WHAT IS EXPECTED: Return each line of the entries below that contains the string "Task". Matching is case-sensitive.
● ● ● ● ●
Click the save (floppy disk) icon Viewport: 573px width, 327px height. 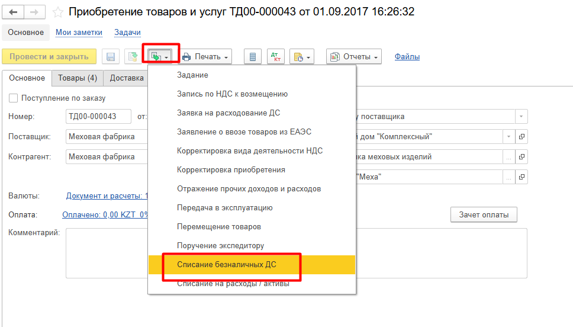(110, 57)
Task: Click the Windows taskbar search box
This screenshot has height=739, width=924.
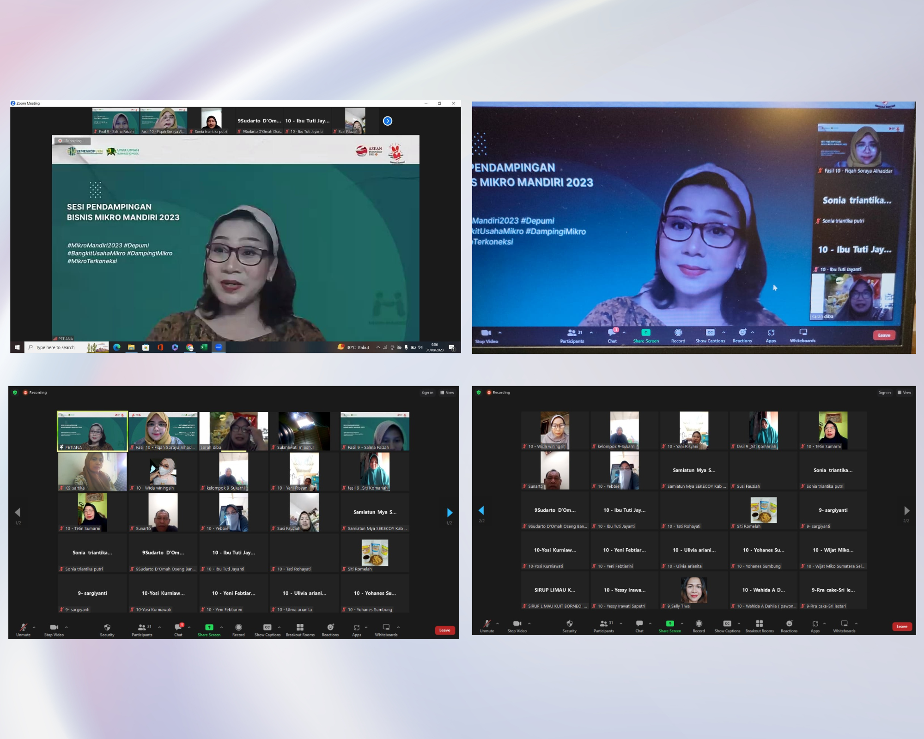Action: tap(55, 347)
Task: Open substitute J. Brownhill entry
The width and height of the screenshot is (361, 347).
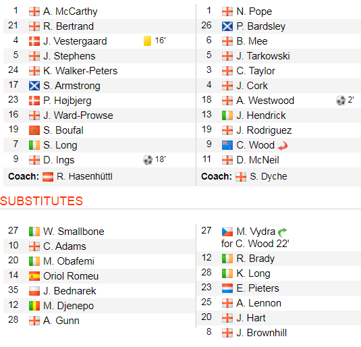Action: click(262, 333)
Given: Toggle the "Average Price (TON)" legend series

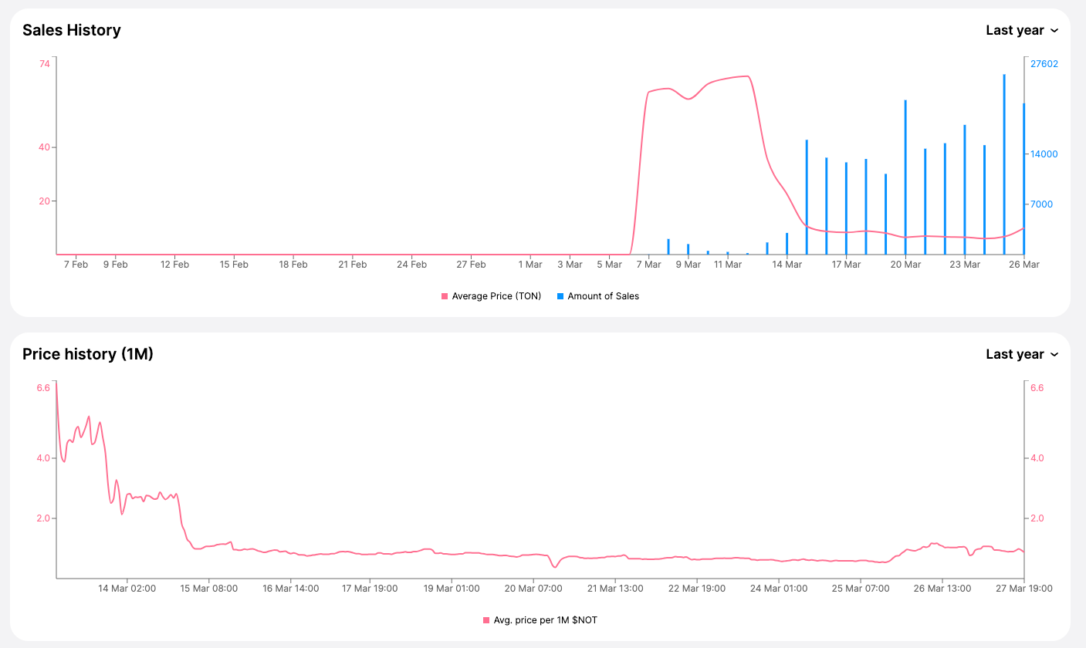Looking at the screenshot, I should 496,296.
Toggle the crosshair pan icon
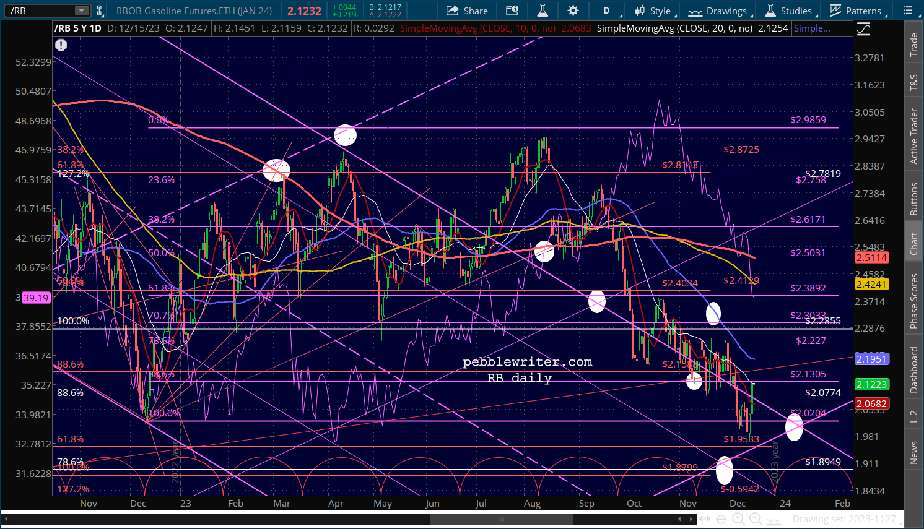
● ● ● ● ●
FULL OUTPUT:
Task: Click the Windows taskbar search box
Task: Open substitute J. Brownhill entry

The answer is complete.